▶ Aim of the exercise: Find "Viewport: 1280px width, 800px" in the entries below; copy that line through the last, exactly, with no pictures.

▶ Provided entries:
■ ■ ■
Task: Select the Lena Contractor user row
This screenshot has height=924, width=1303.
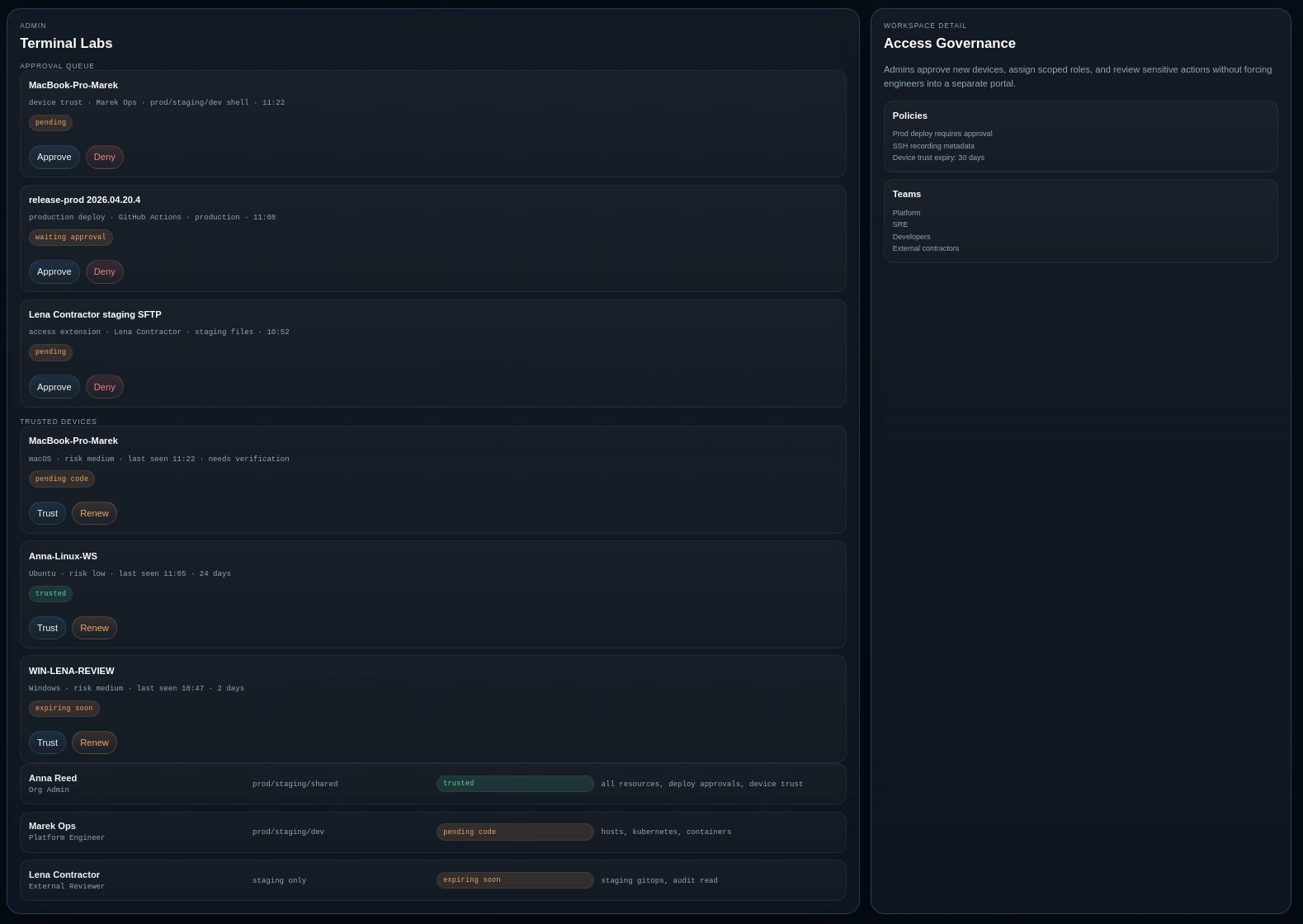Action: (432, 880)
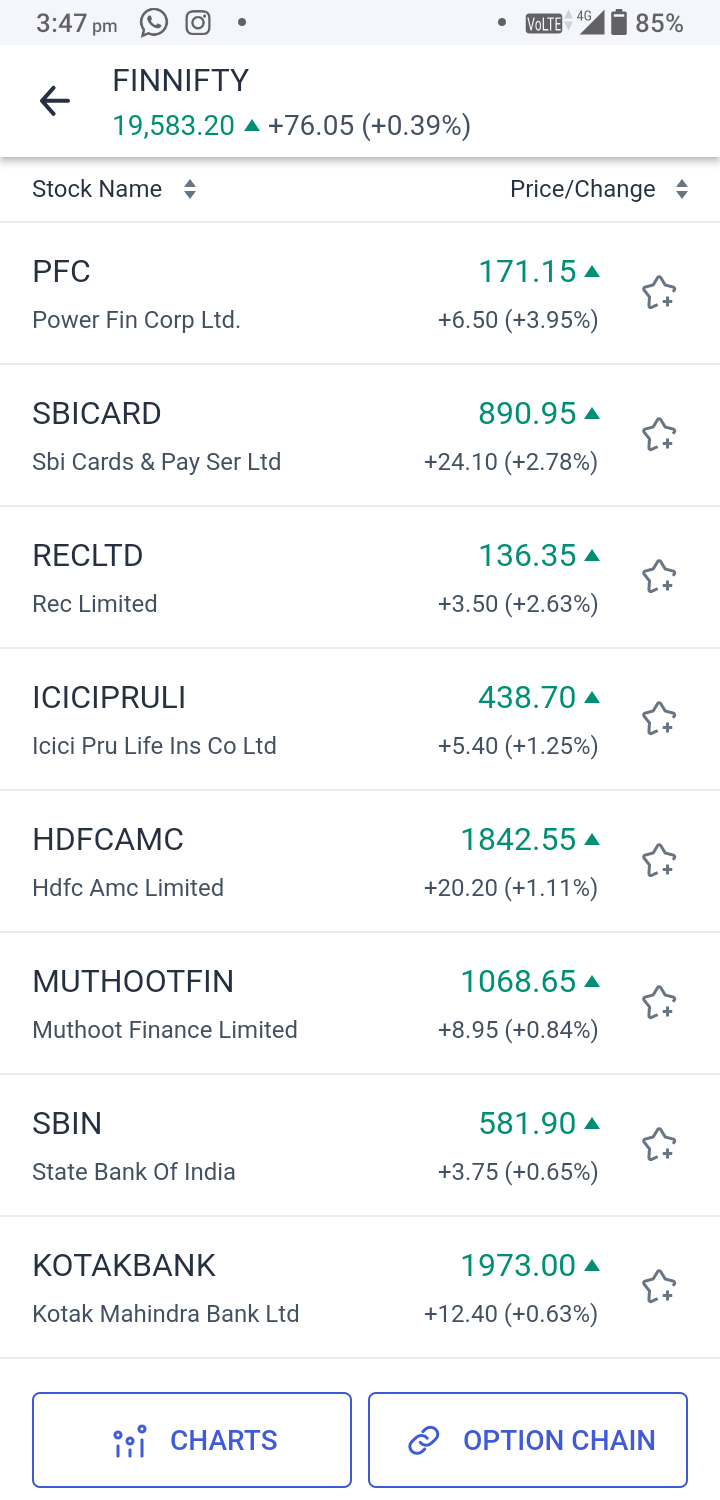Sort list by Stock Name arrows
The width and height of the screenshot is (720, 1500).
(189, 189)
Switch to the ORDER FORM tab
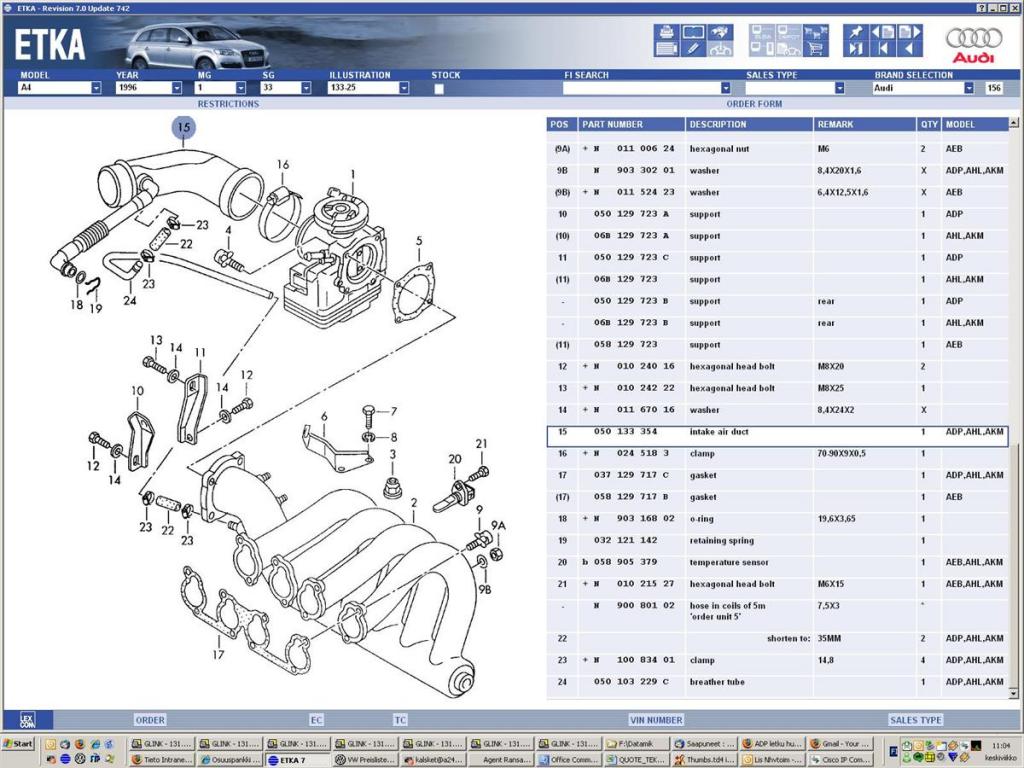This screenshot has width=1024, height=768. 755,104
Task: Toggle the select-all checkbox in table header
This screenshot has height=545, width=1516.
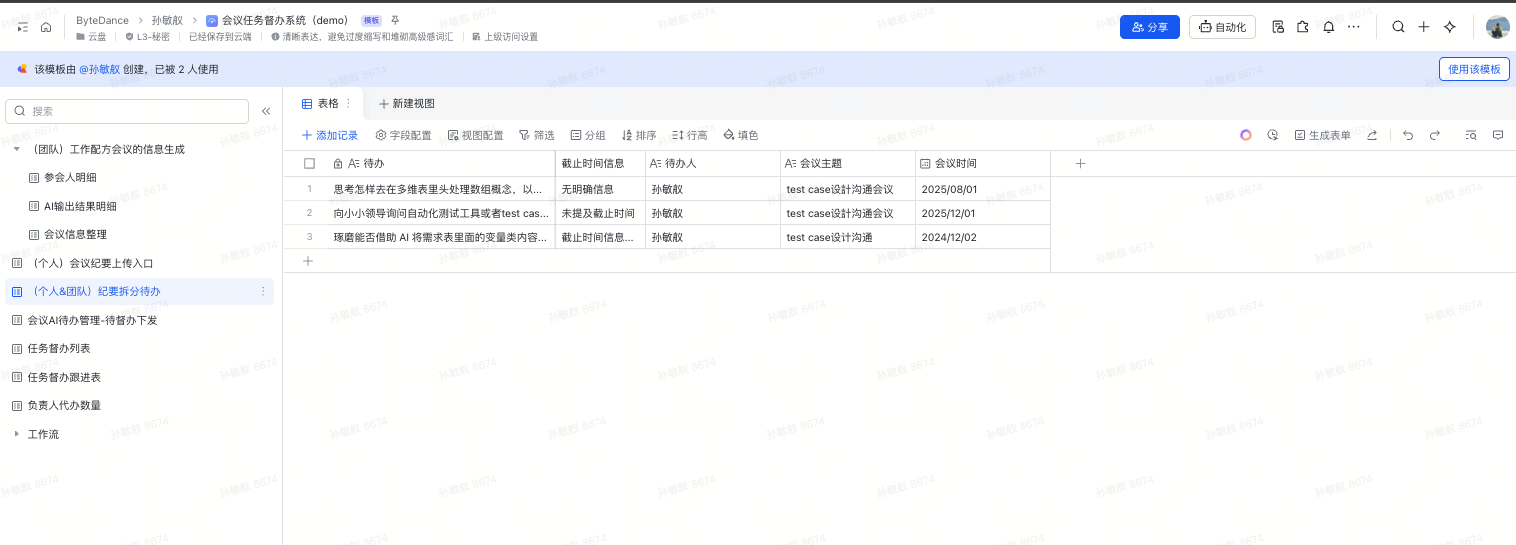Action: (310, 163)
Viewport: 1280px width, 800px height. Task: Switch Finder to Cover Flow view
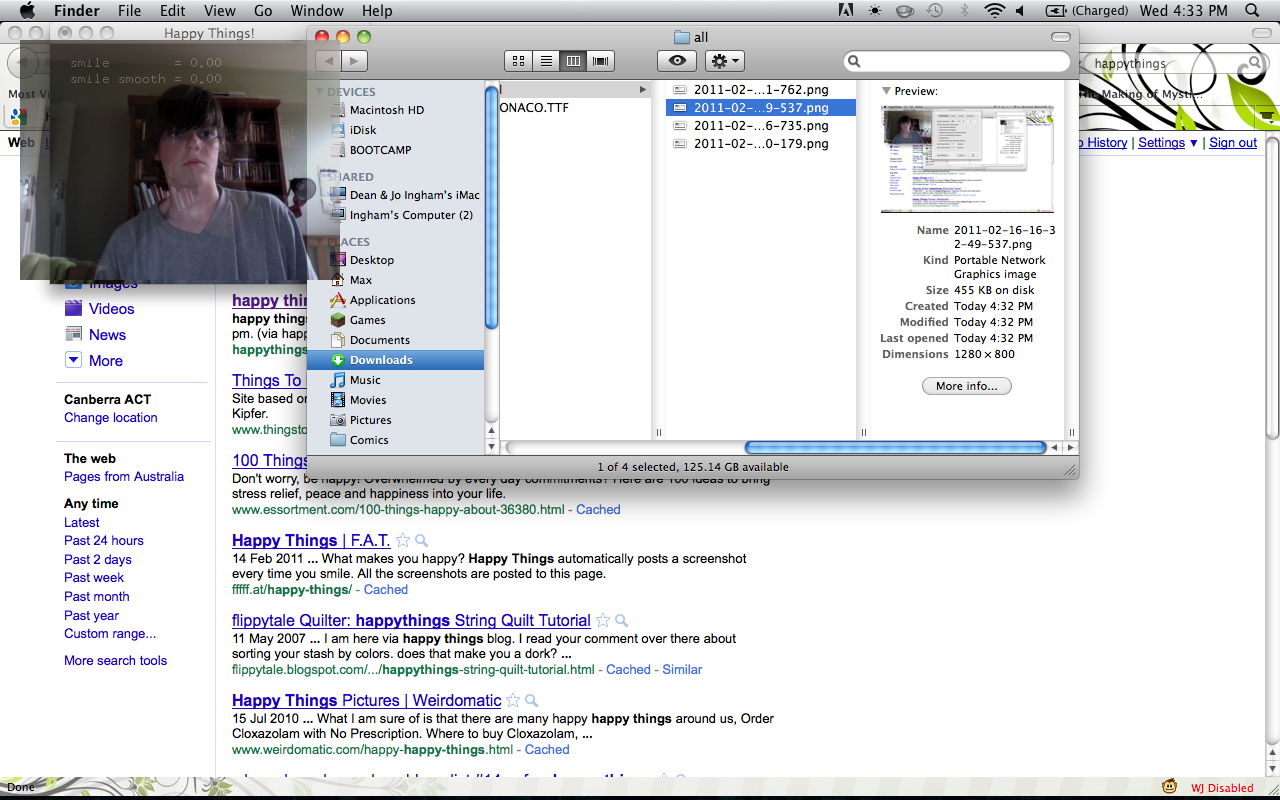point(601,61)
■ ■ ■
▶ Answer space:
Viewport: 1280px width, 800px height. Task: Switch Finder to Cover Flow view
point(601,61)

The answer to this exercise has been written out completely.